*Document extract*
-------

The 20 shortlisted churches are a pretty engrossing bunch, architecturally. But that’s not surprising: church design has been at the cutting edge of modernism since 1923, when Auguste Perret’s elegant concrete church at Raincy, France, introduced a shock-of-the-new approach to ecclesiastical architecture.

The almost fungal form of Le Corbusier’s 1954 Chapel of Notre Dame du Haut in Ronchamp, also in France, remains the icon-of-icons to many architects.

The buildings on the shortlist, drawn up by the National Churches Trust, the Ecclesiastical Architects and Surveyors Association, and the 20th Century Society, are not in that stellar league, but several are among the most important British works of modern architecture, of any type.

For example, the sacred wow-factor is very apparent in St Bride’s Church in Lanarkshire, designed by the radical Scottish practice, Gillespie Kidd and Coia in the late 1950s. Some will think it looks like a power station, but the fearless toughness of its design has made it legendary in the canon of British modernist design.

On the other hand, the fusion of modern and ancient forms and details in the Scargill Chapel in Yorkshire, by George Pace, plays tricks with time; and the swooping roof-line of Sam Scorer’s St John the Baptist Church, Lincoln, takes the idea of sacred space into the realms of lift-off. And at St Joseph’s Roman Catholic Church, Leicester, TE Wilson dared to use the circle – an essentially pagan shape – to produce a building of great presence.

Not all the shortlisted churches are attractive. To say that the English Martyrs Church in Wallasey, designed in the 1950s by FX Velarde, is stolid would be putting it very mildly.

However, as in all the 20 churches on the shortlist, the congregation will be praying that their place of worship is deemed worthy of one of the ten Diamond Jubilee architecture awards, when they’re announced on 7 November.

-------

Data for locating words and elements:
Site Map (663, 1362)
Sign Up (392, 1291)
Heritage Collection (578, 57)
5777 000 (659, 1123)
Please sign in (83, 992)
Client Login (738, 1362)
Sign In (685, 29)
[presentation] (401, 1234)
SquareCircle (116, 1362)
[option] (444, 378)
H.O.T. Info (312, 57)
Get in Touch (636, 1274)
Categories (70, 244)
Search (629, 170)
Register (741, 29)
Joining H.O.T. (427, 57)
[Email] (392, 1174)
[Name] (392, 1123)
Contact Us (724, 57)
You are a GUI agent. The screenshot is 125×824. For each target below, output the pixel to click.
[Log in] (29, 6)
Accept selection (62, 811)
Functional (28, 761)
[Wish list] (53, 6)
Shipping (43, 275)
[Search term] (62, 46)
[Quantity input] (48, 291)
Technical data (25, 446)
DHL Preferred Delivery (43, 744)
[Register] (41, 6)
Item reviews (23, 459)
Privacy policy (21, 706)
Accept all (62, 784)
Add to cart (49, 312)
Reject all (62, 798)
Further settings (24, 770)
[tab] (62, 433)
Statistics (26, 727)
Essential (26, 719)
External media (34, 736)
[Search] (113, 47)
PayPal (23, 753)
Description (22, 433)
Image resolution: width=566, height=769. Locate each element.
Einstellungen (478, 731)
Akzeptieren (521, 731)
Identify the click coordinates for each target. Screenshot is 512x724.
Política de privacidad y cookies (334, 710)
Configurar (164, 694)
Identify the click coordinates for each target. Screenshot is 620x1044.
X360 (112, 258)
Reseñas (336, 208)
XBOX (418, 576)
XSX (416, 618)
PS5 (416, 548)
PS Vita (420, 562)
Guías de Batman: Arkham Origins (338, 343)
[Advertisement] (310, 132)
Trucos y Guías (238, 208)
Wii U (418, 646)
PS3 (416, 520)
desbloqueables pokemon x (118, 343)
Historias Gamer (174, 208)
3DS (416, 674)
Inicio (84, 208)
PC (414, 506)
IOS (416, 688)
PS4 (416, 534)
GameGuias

-------

*Your objective*
Retype the passage on modern churches, starting at "Not all the" and ending at "on 7 November.". These data come from a separate source.

*Exercise answer*
Not all the shortlisted churches are attractive. To say that the English Martyrs Church in Wallasey, designed in the 1950s by FX Velarde, is stolid would be putting it very mildly.

However, as in all the 20 churches on the shortlist, the congregation will be praying that their place of worship is deemed worthy of one of the ten Diamond Jubilee architecture awards, when they’re announced on 7 November.